* RAW DATA *

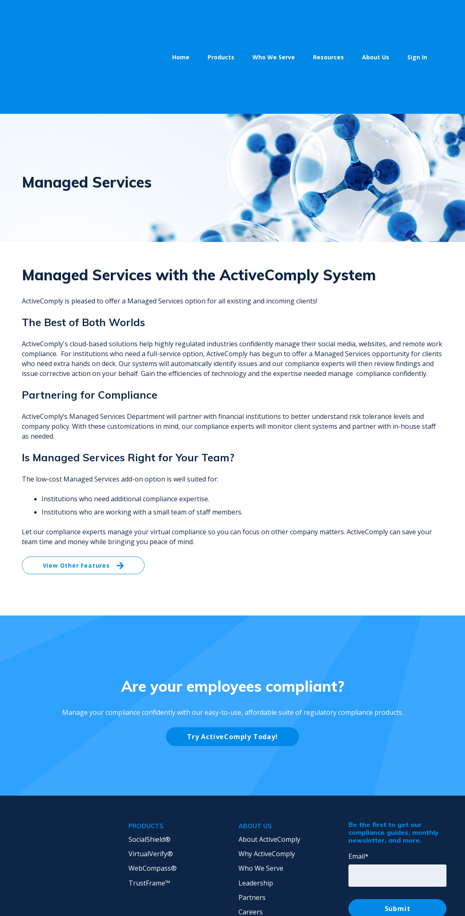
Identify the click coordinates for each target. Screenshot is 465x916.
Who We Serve (273, 15)
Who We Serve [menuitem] (260, 783)
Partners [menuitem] (252, 812)
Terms (348, 892)
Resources (328, 15)
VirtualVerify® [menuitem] (151, 769)
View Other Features (83, 481)
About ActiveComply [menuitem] (269, 754)
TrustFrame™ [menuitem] (149, 798)
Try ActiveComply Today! (232, 652)
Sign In (417, 15)
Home (180, 15)
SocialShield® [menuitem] (150, 754)
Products (221, 15)
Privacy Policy (309, 892)
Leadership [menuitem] (255, 798)
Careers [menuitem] (250, 827)
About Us (375, 15)
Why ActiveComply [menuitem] (266, 769)
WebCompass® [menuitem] (153, 783)
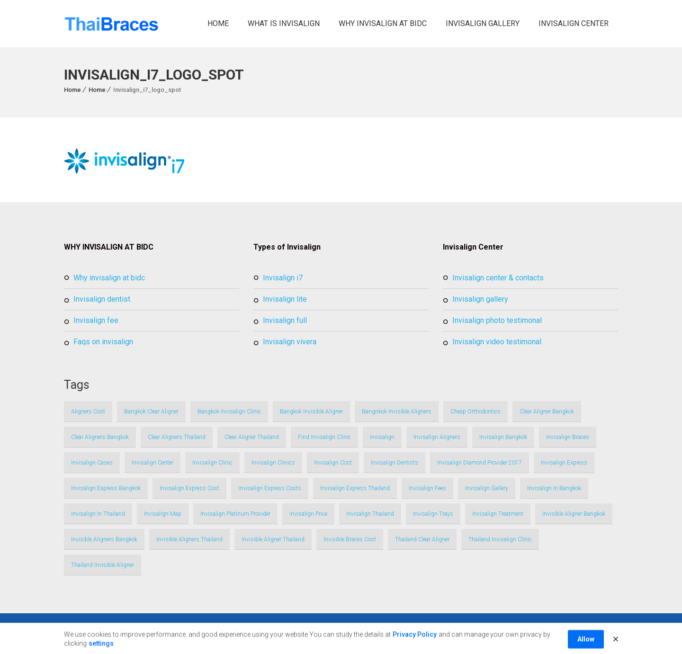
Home (218, 23)
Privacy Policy (415, 641)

* WHAT TO PRODUCE *
Count the rows above that contain the word "ActiveComply". Give only the number.

* EXERCISE OUTPUT *
3